Video
Transcript:
Jeffrey S. Weber, MD, PhD: In the remaining time, let’s talk about something close to my heart, which is the management of locoregional therapy. Let me turn to Michael. None of us are surgeons, but I think we all have to discuss with patients the potential management of resectable disease. How do you talk to patients about whether or not you could have a surgeon resect their tumor, and how do you decide what’s resectable and what’s not?
Michael A. Postow, MD: It’s a really common question when someone gets a diagnosis of melanoma: stage 3 melanoma, for example, involving a lymph node, or in some situations what’s called oligometastatic stage 4, with maybe 1 lung lesion or 1 area on the skin and a lymph node. A lot of patients ask, “Well, what about just removing the tumor? Can you just operate and get this tumor out of me? I don’t want it in me anymore.” Yes, you could talk about all the drugs that we’re discussing here today, but they say, “I don’t want to go on any of these. I don’t want infusions. I don’t want pills. I just want surgery to remove all this.” So, how do we think about that now in the current era?
I think the complications of the conversation are getting more and more complex, because we have now some very effective systemic treatment. And the real question is, what is the role of surgery in some of these situations? The standard of care for patients who present with stage 3 melanoma—especially those who clinically present with stage 3 melanoma, like a lymph node in an armpit, for example—is to surgically remove it and then consider that patient for adjuvant treatment. So, while we are talking about some different clinical approaches that we may want to handle for that patient, I think we should keep in mind the standard approach for stage 3 resectable melanoma is surgery and then consideration for adjuvant treatments.
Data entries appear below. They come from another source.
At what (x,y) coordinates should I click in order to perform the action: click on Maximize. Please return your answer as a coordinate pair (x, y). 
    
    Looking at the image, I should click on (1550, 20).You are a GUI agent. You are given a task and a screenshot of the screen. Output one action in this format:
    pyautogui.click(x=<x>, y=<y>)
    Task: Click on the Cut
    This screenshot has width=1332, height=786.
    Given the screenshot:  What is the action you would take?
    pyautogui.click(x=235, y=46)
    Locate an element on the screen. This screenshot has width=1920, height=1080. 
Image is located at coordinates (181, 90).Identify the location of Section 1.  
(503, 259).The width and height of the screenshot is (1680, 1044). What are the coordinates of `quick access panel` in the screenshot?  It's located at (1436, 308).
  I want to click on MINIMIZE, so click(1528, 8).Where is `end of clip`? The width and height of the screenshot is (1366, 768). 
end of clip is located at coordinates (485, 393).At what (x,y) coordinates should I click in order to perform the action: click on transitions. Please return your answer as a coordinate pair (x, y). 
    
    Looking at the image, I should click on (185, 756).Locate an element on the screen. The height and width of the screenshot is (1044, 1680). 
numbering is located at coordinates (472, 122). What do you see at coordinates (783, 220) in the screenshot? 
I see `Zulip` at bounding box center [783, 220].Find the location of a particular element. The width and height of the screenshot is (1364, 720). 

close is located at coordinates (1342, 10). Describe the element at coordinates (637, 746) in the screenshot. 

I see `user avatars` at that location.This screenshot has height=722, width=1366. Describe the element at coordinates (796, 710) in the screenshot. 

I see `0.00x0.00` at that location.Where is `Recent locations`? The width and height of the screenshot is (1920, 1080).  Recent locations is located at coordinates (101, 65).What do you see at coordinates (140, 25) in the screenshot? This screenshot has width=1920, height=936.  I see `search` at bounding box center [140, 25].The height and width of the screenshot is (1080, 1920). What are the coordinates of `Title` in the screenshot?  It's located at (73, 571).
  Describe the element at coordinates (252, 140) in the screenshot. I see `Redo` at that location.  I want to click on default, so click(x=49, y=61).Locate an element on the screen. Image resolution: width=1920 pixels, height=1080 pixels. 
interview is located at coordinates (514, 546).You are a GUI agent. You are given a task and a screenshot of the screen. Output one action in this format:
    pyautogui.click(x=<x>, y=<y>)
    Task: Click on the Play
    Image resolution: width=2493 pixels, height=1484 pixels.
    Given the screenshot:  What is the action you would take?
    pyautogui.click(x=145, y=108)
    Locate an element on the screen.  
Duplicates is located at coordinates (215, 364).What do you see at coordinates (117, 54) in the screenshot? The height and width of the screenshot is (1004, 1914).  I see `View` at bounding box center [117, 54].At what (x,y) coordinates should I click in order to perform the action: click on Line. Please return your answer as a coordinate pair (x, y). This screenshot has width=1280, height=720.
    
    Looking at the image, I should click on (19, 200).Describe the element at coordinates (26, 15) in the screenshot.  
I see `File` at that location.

However, we are seeing a change in some neoadjuvant clinical trials that are emerging at this moment. We are treating some of these patients with resectable stage 3 melanoma with neoadjuvant approaches, either BRAF and MEK inhibitors as a neoadjuvant strategy, single agent PD-1, or combinations of ipilimumab and PD-1 prior to surgical resection. These are intended to try to make the surgery an easier surgery, to shrink the tumor and make it more resectable. They’re also intended to treat the micrometastatic disease, which invariably would, unfortunately, lead to recurrence down the line if we were only to pursue surgery alone.
We have a lot of questions about what the role of neoadjuvant systemic treatment will ultimately be in locoregional management. We have a lot of ongoing questions about what the role of adjuvant treatments will be after surgical resection. We’re hearing at ESMO this year about a lot of new updates in all of these areas, and it’s going to be an ongoing, complicated conversation.
Jeffrey S. Weber, MD, PhD: I guess there are a couple of neoadjuvant abstracts. One was by Alex Menzies from Australia, and there was another one where they talked about ipilimumab/nivolumab adjuvant therapy. They had both ipilimumab/nivolumab and dabrafenib/trametinib.
Reinhard G. Dummer, MD: That’s from Amsterdam, the Netherlands.
Jeffrey S. Weber, MD, PhD: They’re from Amsterdam, the Netherlands. Caroline, this is all really recent, but what did they see?
Caroline Robert, MD, PhD: It’s very encouraging in the sense that very often, you have a complete response that is seen pathologically. The real question is, what is going to become of following the patients? Because we don’t know how long to treat, after all. So, these patients have big, palpable stage 3 disease, but in fact, the reality is that we think they might have stage 4 disease. So, we’re in a situation with a very small burden of stage 4 disease. How long to treat, this is the real question. But it’s interesting, and of course, we have to encourage this kind of trial, which will give us a lot of information concerning the translational research.
I would like to make this point at this moment, because as we all say, we have to work in very close collaboration with our surgeons, our radiotherapists. For example, we have a good team of interventionist radiologists who help us to do the biopsy when it’s not so easy or the injection of the drug when it is not so easy for us. Meaning that, with all of the new drugs that we have, not only our job is changing and our paradigm is changing, but also all of the colleagues who are surrounding us and our patients are changing. In my hospital, I never had a surgeon telling me, as it could happen, before, “I’m not going to do surgery for your patient. It’s a metastatic melanoma. I’m not going to use my time to do that or to do several sessions of radiotherapy.” They change the whole face of medicine, these new drugs.
Jeffrey S. Weber, MD, PhD: I would agree.